• [What to produce]:
Only one span of the listing below is wanted: the lines from the one with "[mail] (355, 1639)" through the one with "[button] (465, 1890)", reproduced exactly, both ends kept.

• [Provided records]:
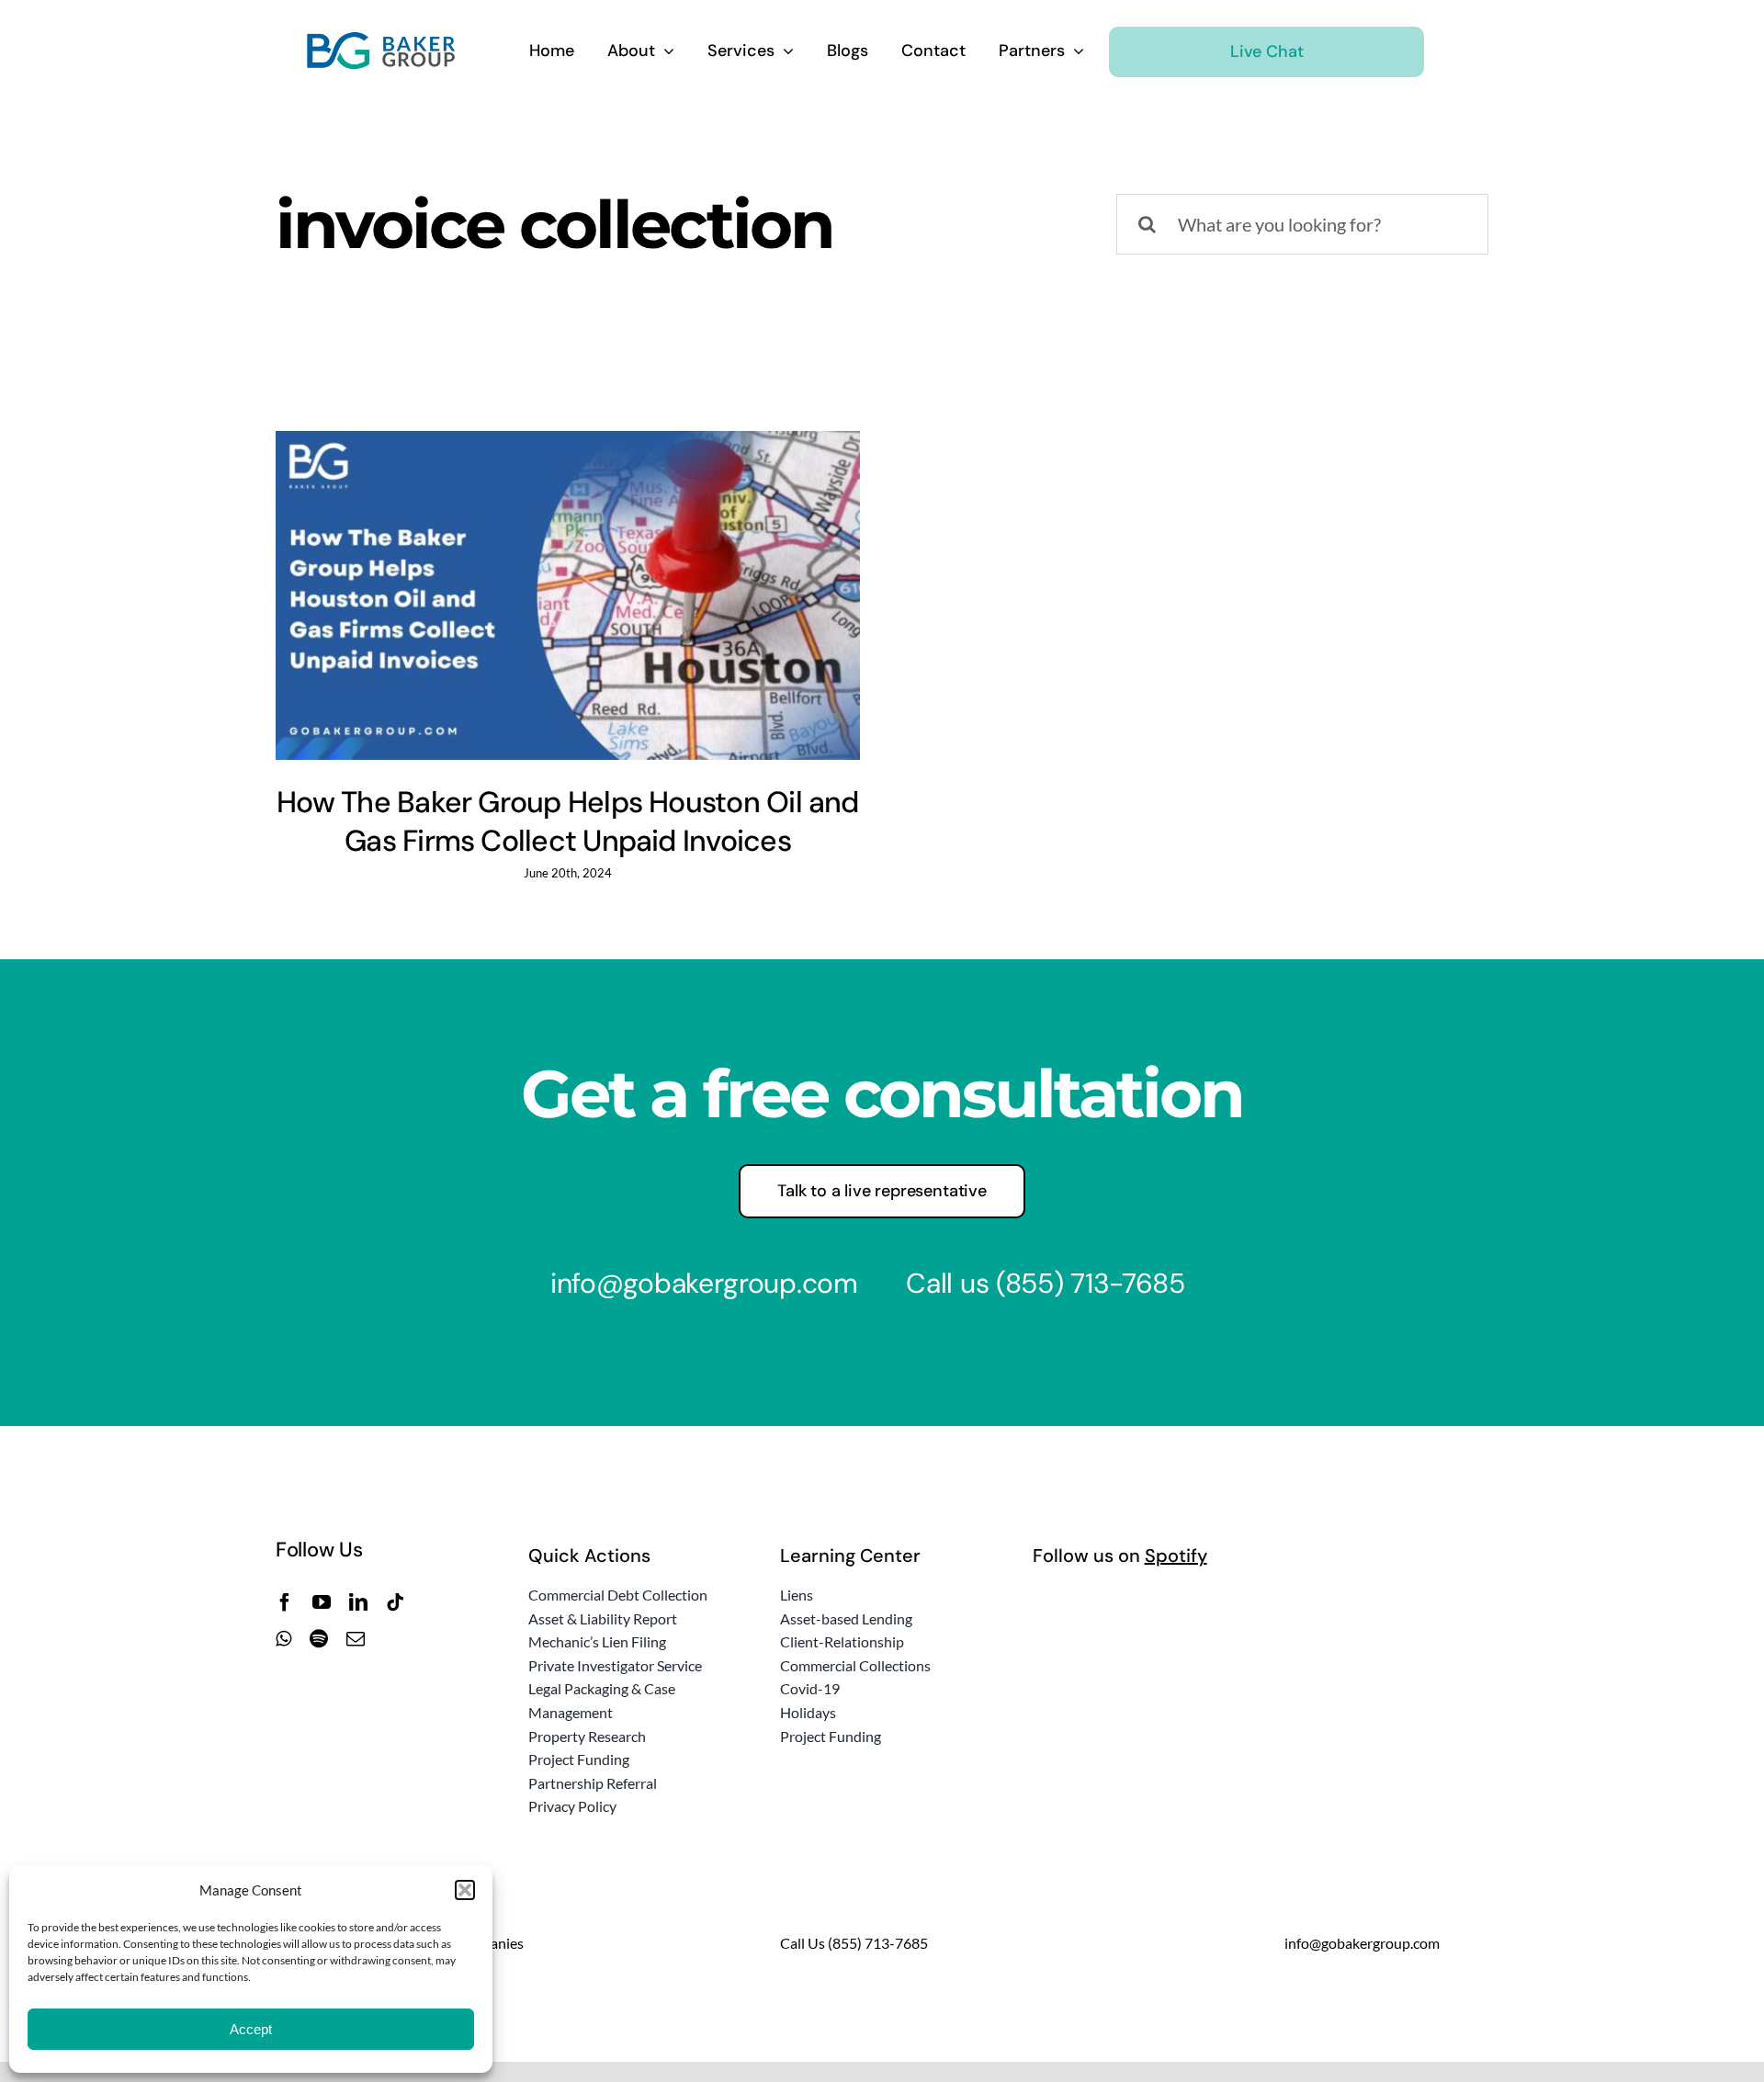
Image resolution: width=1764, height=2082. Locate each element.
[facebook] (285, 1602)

==

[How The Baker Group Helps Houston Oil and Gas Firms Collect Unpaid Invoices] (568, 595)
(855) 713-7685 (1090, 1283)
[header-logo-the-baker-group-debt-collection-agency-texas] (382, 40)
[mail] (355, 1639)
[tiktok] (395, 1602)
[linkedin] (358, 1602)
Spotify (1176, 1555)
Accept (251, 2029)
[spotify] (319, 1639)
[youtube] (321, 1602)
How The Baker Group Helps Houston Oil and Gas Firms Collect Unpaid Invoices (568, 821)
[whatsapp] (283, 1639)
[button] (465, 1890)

• [Task result]:
[mail] (355, 1639)
[tiktok] (395, 1602)
[linkedin] (358, 1602)
Spotify (1176, 1555)
Accept (251, 2029)
[spotify] (319, 1639)
[youtube] (321, 1602)
How The Baker Group Helps Houston Oil and Gas Firms Collect Unpaid Invoices (568, 821)
[whatsapp] (283, 1639)
[button] (465, 1890)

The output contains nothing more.